Dalszy ciąg materiału pod wideo

Fala komentarzy po decyzji szefa MON

Zapowiedź Władysława Kosiniaka-Kamysza wywołała reakcje polityków i publicystów.

Głos zabrał były minister obrony narodowej Mariusz Błaszczak. "Zatrzymanie żołnierzy za obronę granicy i użycie broni jest WYŁĄCZNIE konsekwencją nadgorliwości i atmosfery strachu, którą wprowadziły rządy Tuska. Cały czas działają przecież specjalne zespoły Bodnara ds. karania żołnierzy za zachowania wobec migrantów" — skomentował.

"Kosiniak zapowiada utworzenie biur pomocy prawnej dla żołnierzy i funkcjonariuszy, »w szczególności w tych sprawach dotyczących użycia broni przez funkcjonariuszy«. Nie pozwalają im się bronić, zatrzymują i oskarżają, ale ludzkie pany dadzą prawnika" — napisała posłanka PiS Anita Czerwińska.

"Panie Kosiniak-Kamysz, a może zamiast tworzenia biura ds. pomocy prawnej żołnierzom, funkcjonariuszom SG i Policji zwyczajnie przestańcie ich ścigać i zlikwidujcie służący temu zespół prokuratorów Bodnara?" — zapytał poseł PiS Michał Moskal.
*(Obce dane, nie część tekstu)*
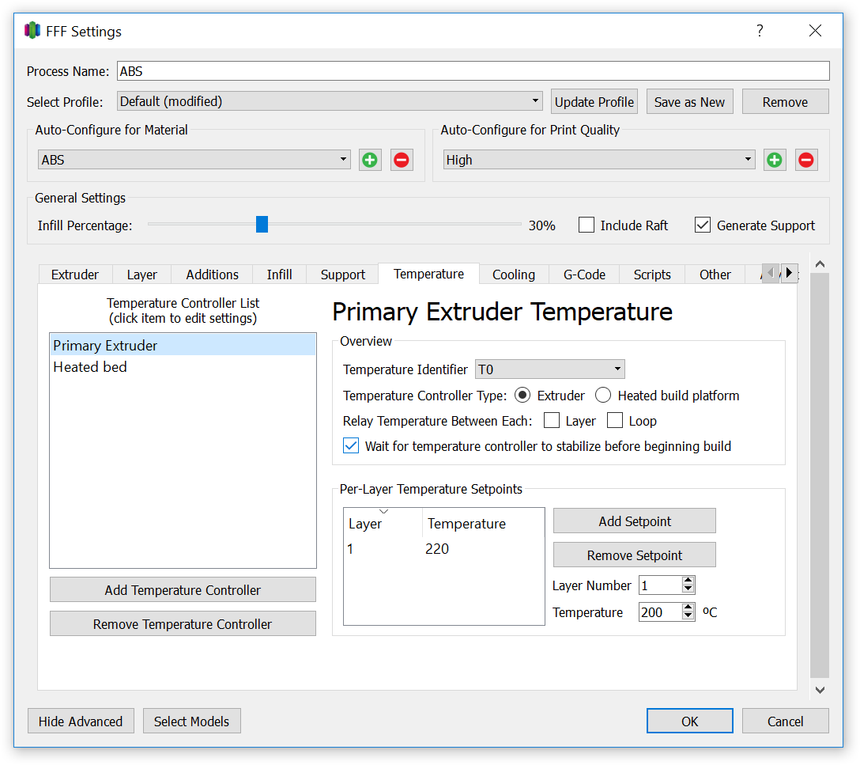Add a new material preset with green plus
Viewport: 860px width, 765px height.
(x=370, y=160)
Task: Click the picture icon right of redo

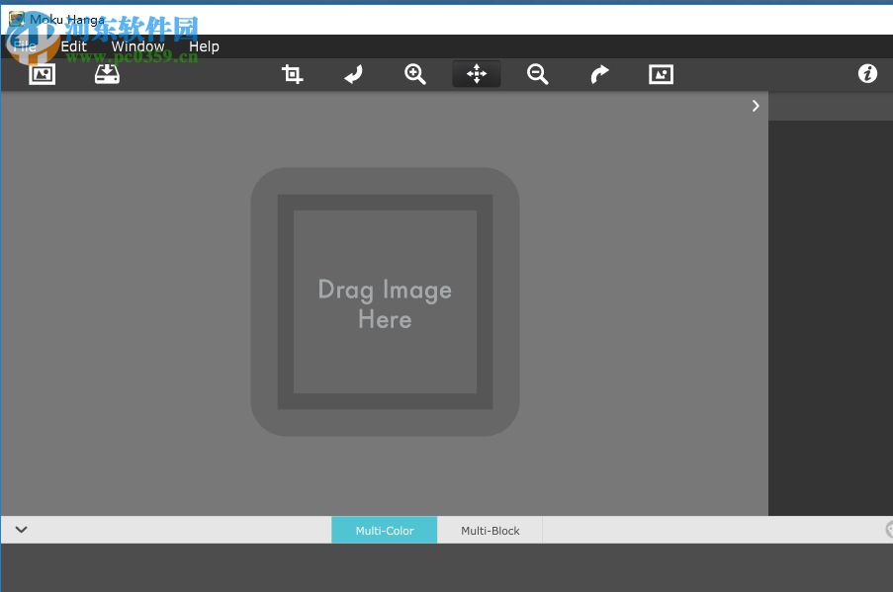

"Pytanie do Kosiniaka-Kamysza — skoro Andrzej Stankiewicz z Onetu wiedział o śmierci żołnierza na dzień przed ogłoszeniem tego faktu, to jakim cudem nie wiedział o tym minister obrony? A pamiętam, co mówił na konferencji — że stan żołnierza jest ciężki" — skomentował Wojciech Szacki z "Polityki".

"Od początku 2021 r. 570 razy zakuwano żołnierzy podczas zatrzymania w kajdanki. Gdzie byli wtedy wszyscy ci, którzy teraz twierdzą, że to hańbienie munduru?" — napisał Konrad Piasecki z TVN24.

Na postawę szefa MON zwrócił uwagę Michał Szułdrzyński z "Rzeczpospolitej". Władysław Kosiniak-Kamysz nie chciał odpowiadać na pytania o politykę w obecności szefa Sztabu Generalnego gen. Wiesława Kukuły.

"Wzorcowe postępowanie ministra Kosiniaka-Kamysza: nie odpowiada na pytania polityczne, gdy ma obok siebie żołnierza. Dziennikarze muszą się też wreszcie nauczyć, by takich pytań w takich sytuacjach nie zadawać" — skomentował gen. Stanisław Koziej.